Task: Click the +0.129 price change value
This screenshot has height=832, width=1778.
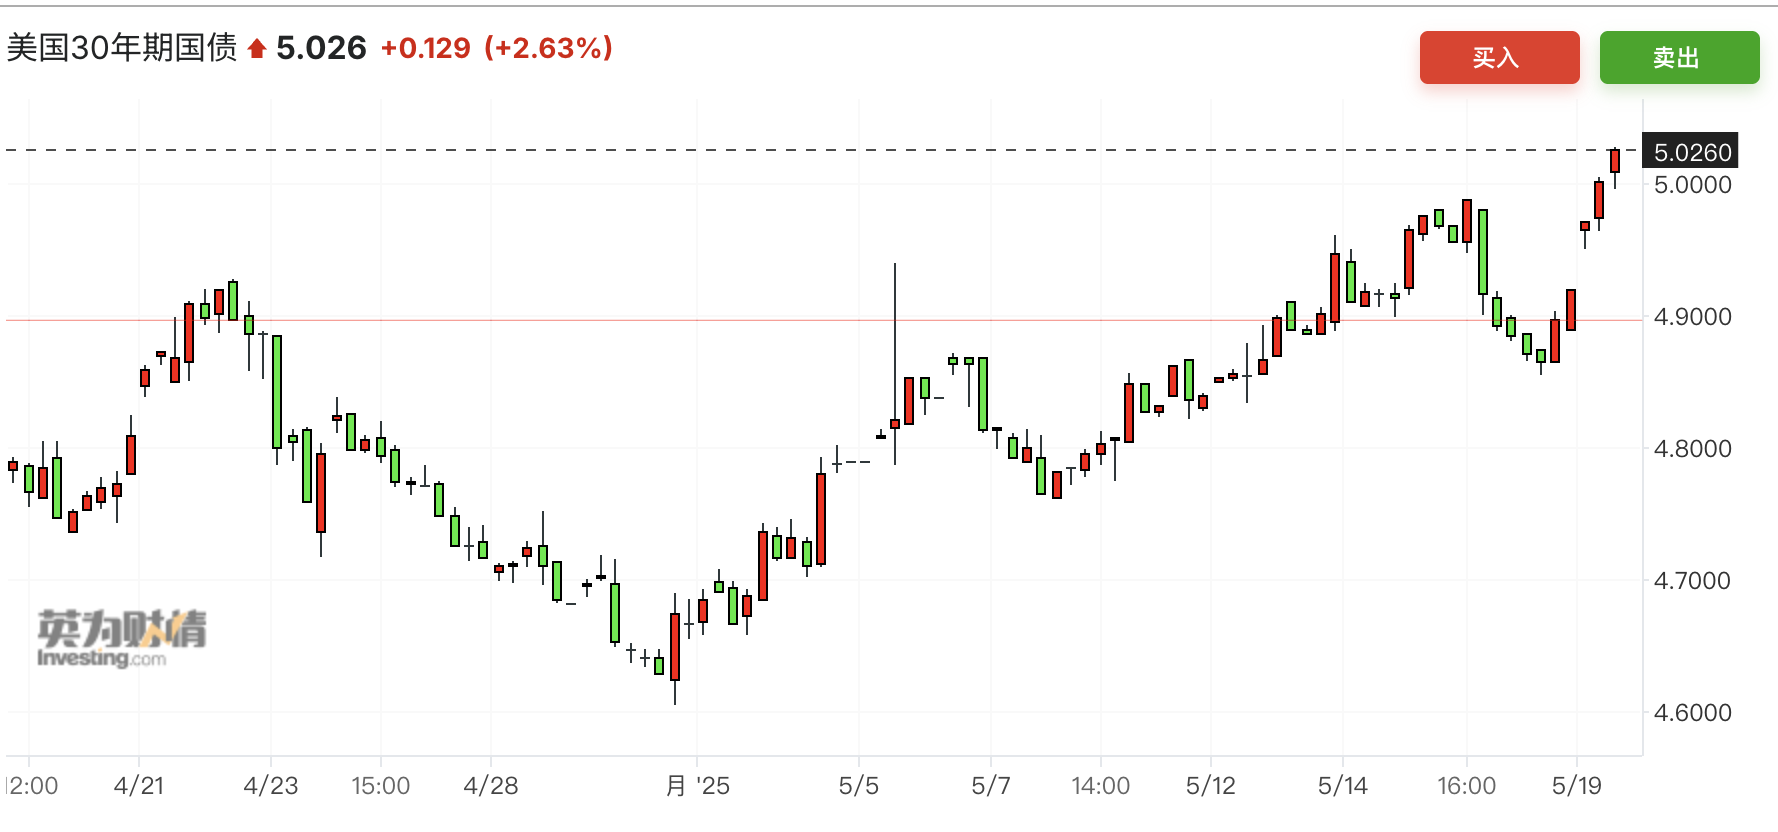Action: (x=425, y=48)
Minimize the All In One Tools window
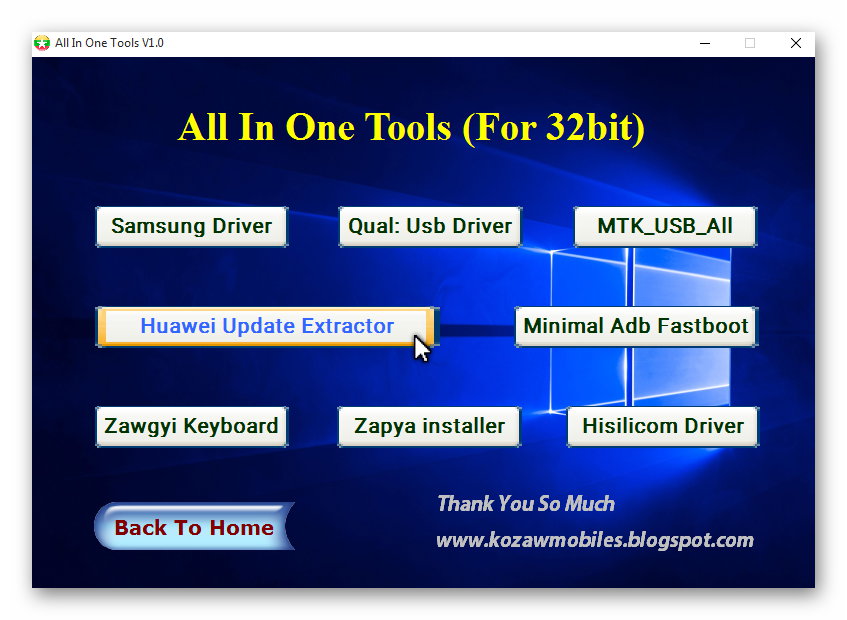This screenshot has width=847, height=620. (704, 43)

**Assigned task**
Once the images are dropped, set down the remaining material word for word.

**Your solution**
Task: Click the +0.129 price change value
This screenshot has height=832, width=1778.
Action: (x=425, y=48)
Minimize the All In One Tools window
This screenshot has width=847, height=620. (704, 43)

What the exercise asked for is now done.